— Begin —
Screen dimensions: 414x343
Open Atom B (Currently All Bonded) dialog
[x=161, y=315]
— End —
— Begin —
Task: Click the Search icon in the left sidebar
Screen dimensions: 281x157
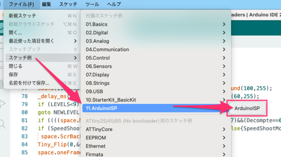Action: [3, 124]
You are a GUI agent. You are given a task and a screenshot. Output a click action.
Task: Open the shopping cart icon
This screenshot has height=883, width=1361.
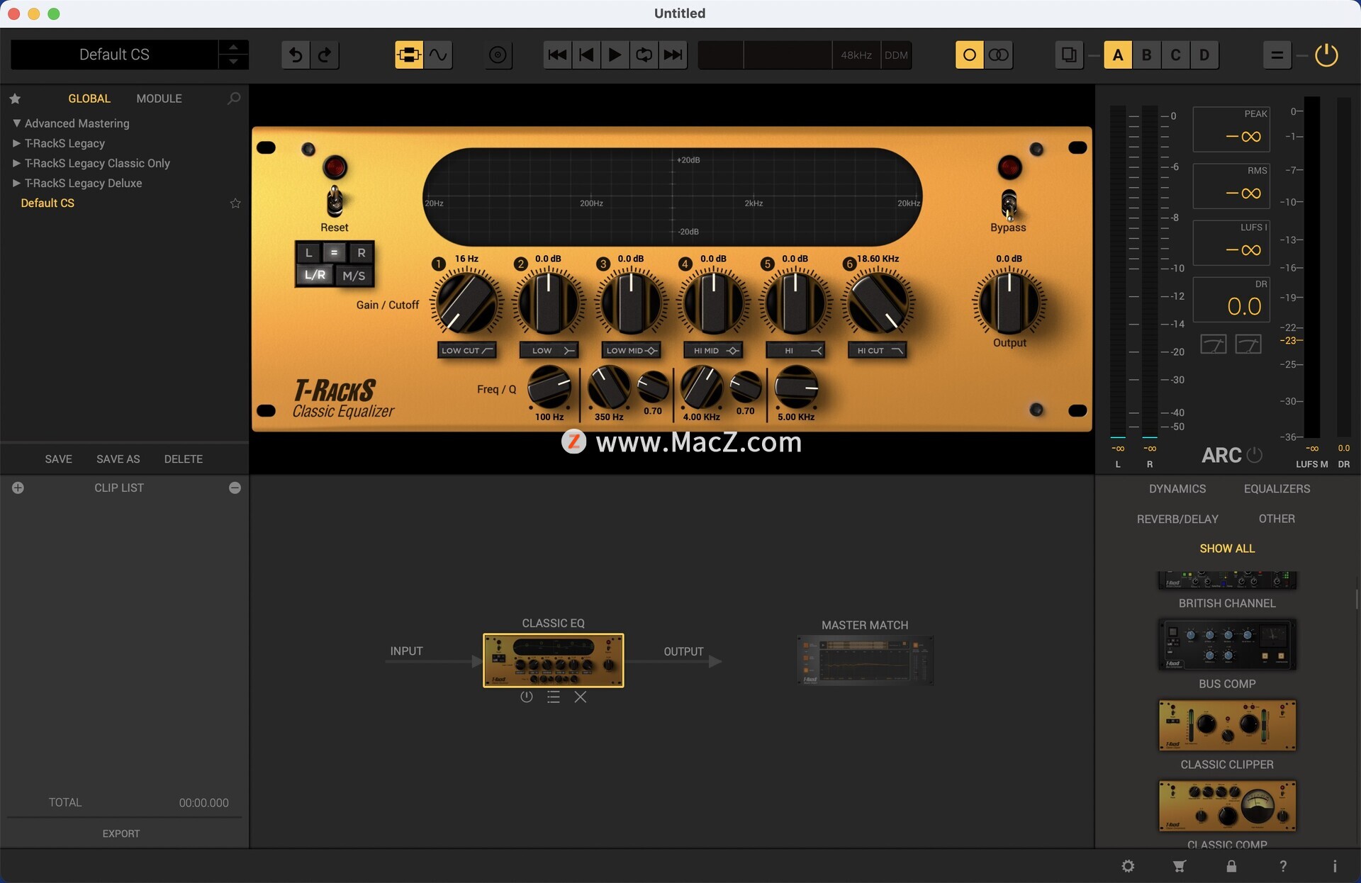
— End —
WHAT YOU NEED TO DO: Collect every line of the items above that contains the word "dimensions", and reproduce each such line in full.

THE REPLY:
Screen dimensions: 414x343
Screen dimensions: 281x157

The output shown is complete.